Ribas Junior faz questão de destacar que o objetivo não é penalizar o setor de grãos, mas que se trata de uma questão de planejamento estratégico, até de segurança alimentar: “Não queremos penalizar o produtor de soja e milho, pois é importante na estrutura do País. Mas é mais inteligente que o cara de fora não pague 70, mas pague 100. Que se cobre taxas para que não seja uma competição igual. O Brasil precisa de planejamento estratégico. É uma discussão de economia nacional, uma questão de segurança alimentar priorizar que o brasileiro tenha condição de ter acesso a proteína animal”.
Nova crise à vista
O vice-presidente do Sindiavipar, José Antonio Ribas Junior, diz que já há relatos de frigoríficos que pretendem alojar menos, pois preveem dezembro e janeiro extremamente difíceis. “Já ouvimos empresas falando em redução de alojamentos, olhando para os meses de dezembro e janeiro com bastante dificuldade, pois será um frango que vai consumir milho a R$ 70 [a saca]. Essas empresas que priorizam o mercado interno vão reduzir o alojamento, o que pressiona ainda mais o preço ao consumidor”.

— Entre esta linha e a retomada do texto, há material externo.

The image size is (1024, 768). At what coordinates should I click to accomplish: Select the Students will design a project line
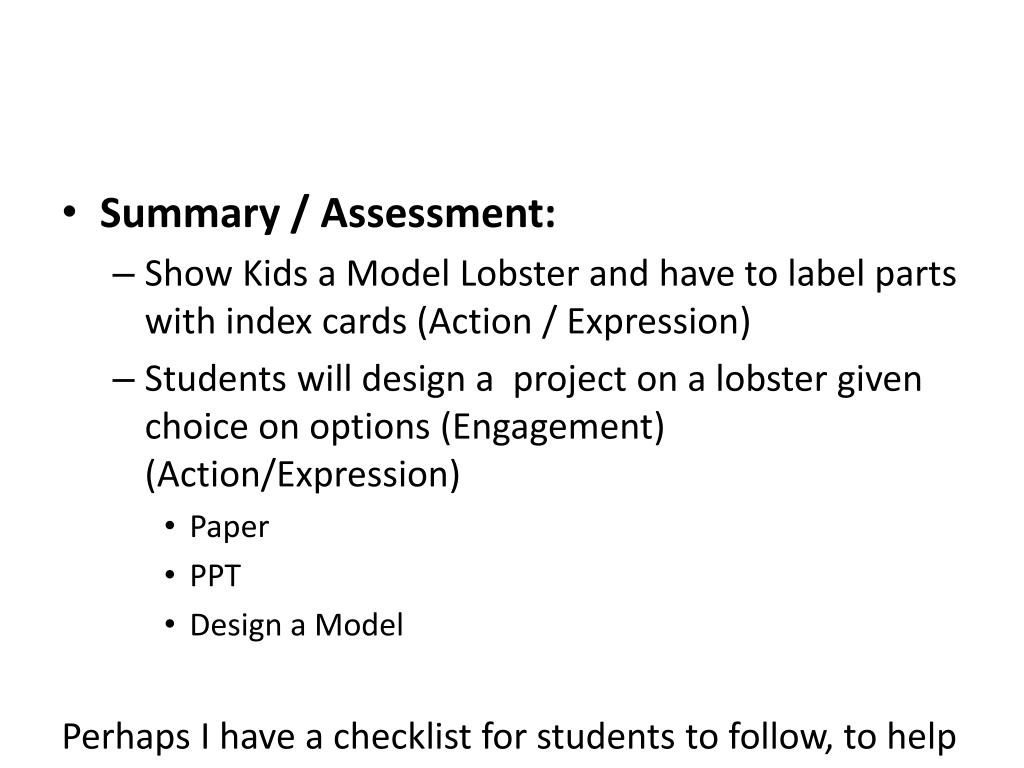click(533, 379)
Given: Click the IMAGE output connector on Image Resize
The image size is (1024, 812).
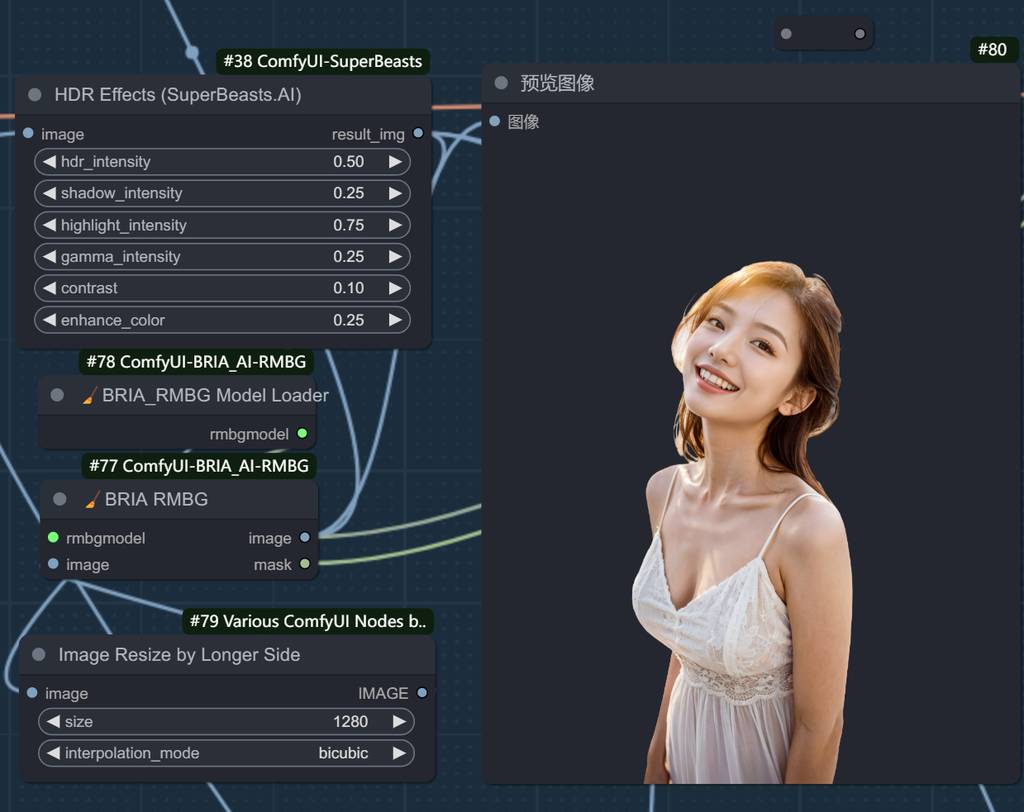Looking at the screenshot, I should point(422,693).
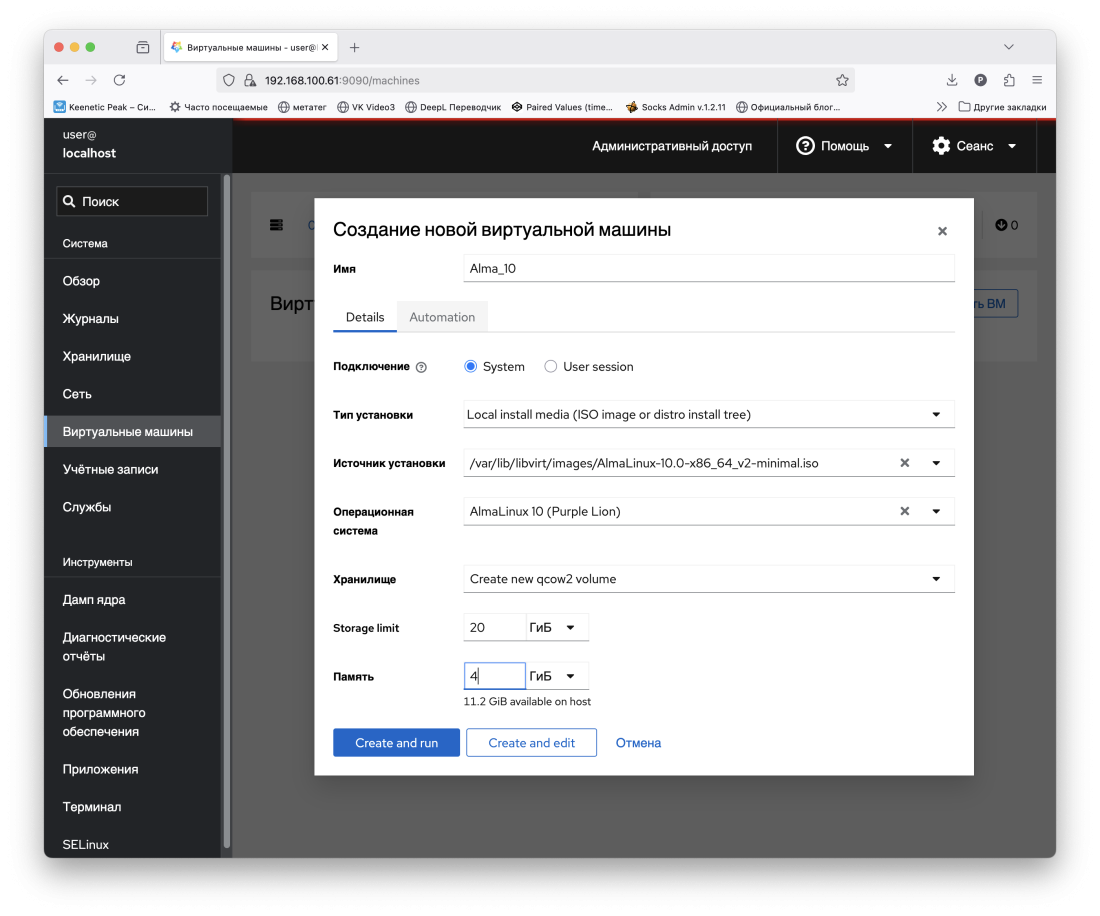Click the help icon next to Подключение
Viewport: 1100px width, 916px height.
click(x=421, y=367)
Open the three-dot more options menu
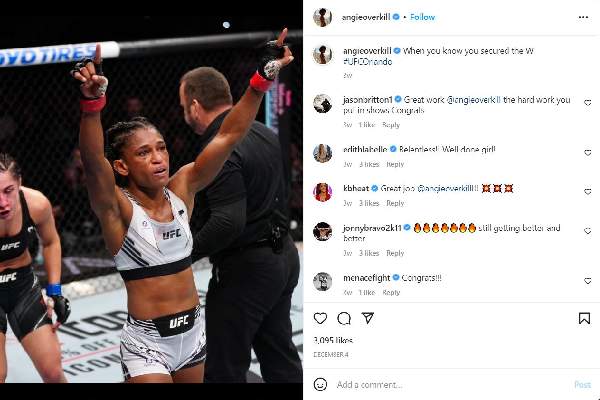This screenshot has width=600, height=400. 583,17
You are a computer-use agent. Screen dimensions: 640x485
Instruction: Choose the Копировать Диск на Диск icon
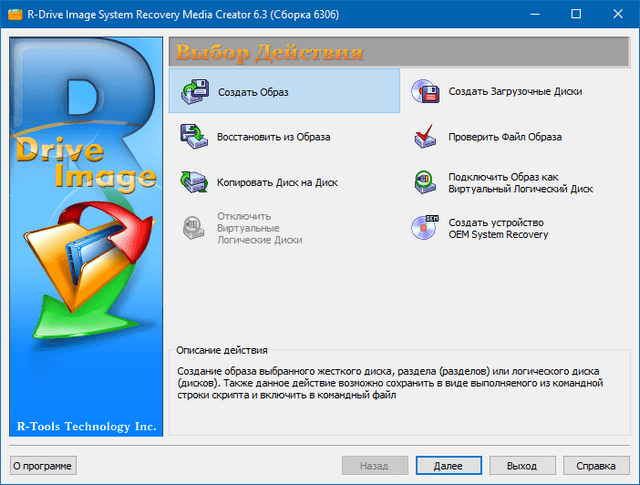(193, 183)
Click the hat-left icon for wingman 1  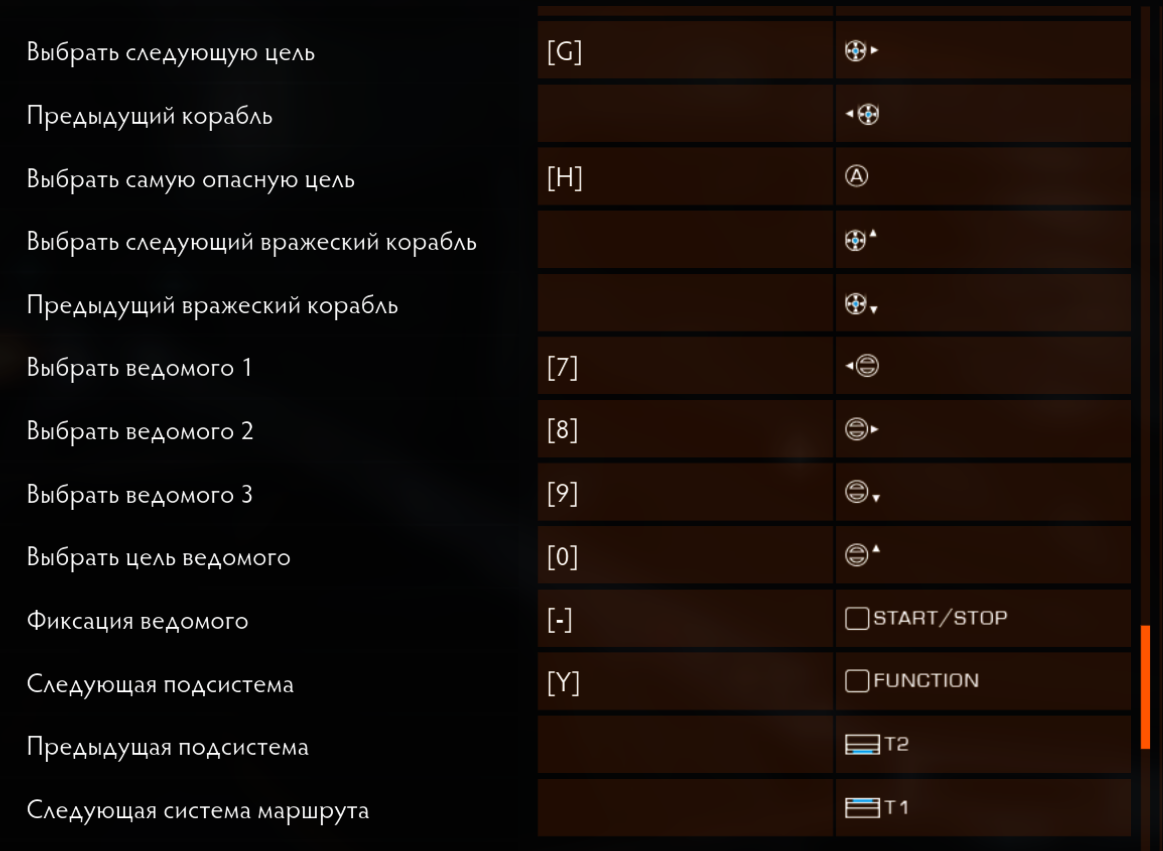(x=862, y=366)
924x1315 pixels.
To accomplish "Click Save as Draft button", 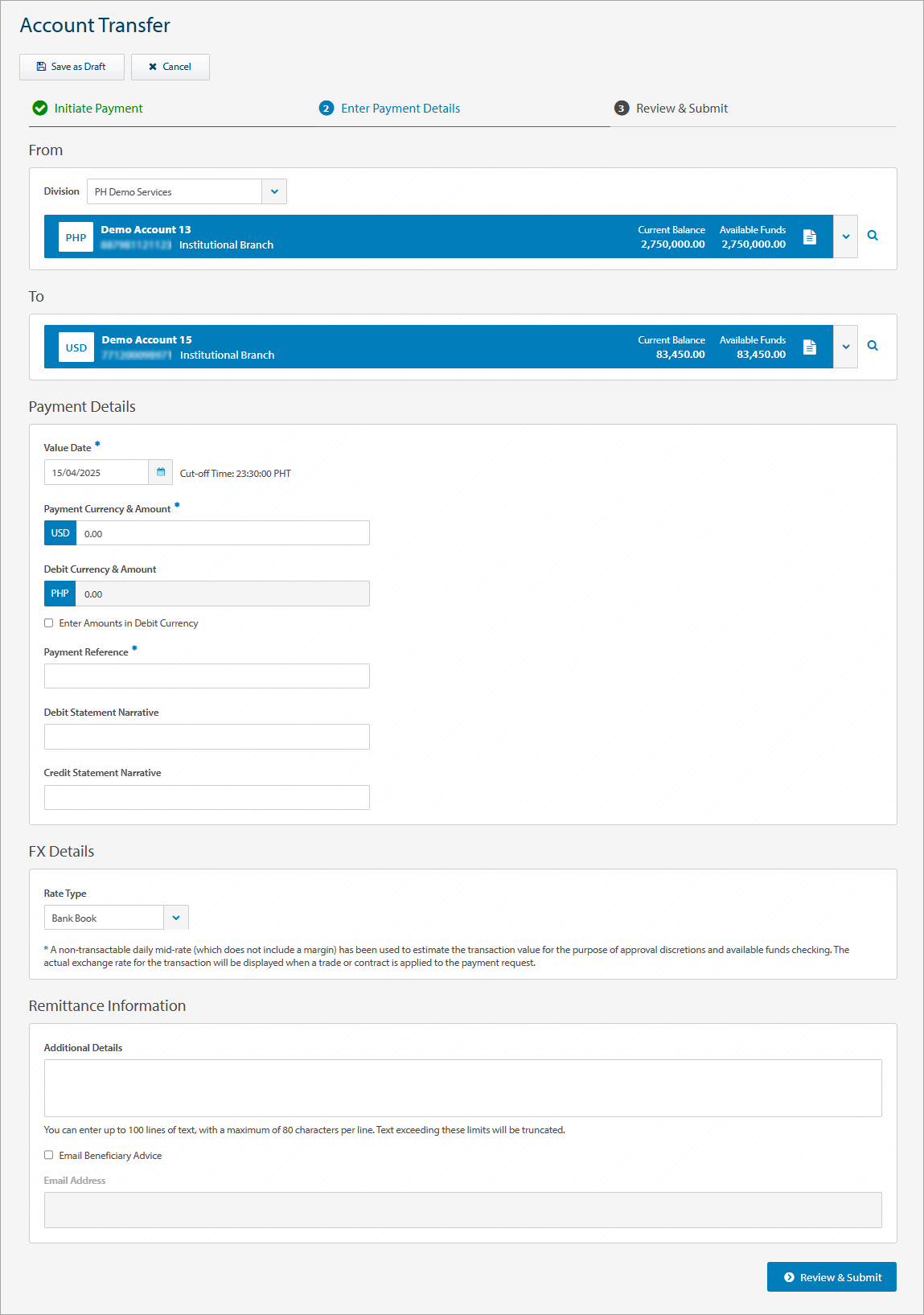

Segundo ele, o setor pode viver uma crise igual à do início da década passada, quando muitas indústrias de carne quebraram, fecharam ou foram vendidas. “Penso que viveremos nova crise igual à de 2012. Olha para a população em geral, muitas pessoas afetadas pela pandemia, tiveram queda na renda… Se subir o preço de alimentos, vai ter menos gente comprando e vai ter menos venda. As empresas não conseguem sobreviver com uma margem tão pequena”. E alerta: “Quando uma empresa quebra, leva produtor, cidades… Uma agroindústria muitas vezes representa 60 a 70% do faturamento de um município. É um risco muito grande. O agronegócio brasileiro foi o maior gerador de empregos durante a pandemia, e agora vão penalizar todo o setor”.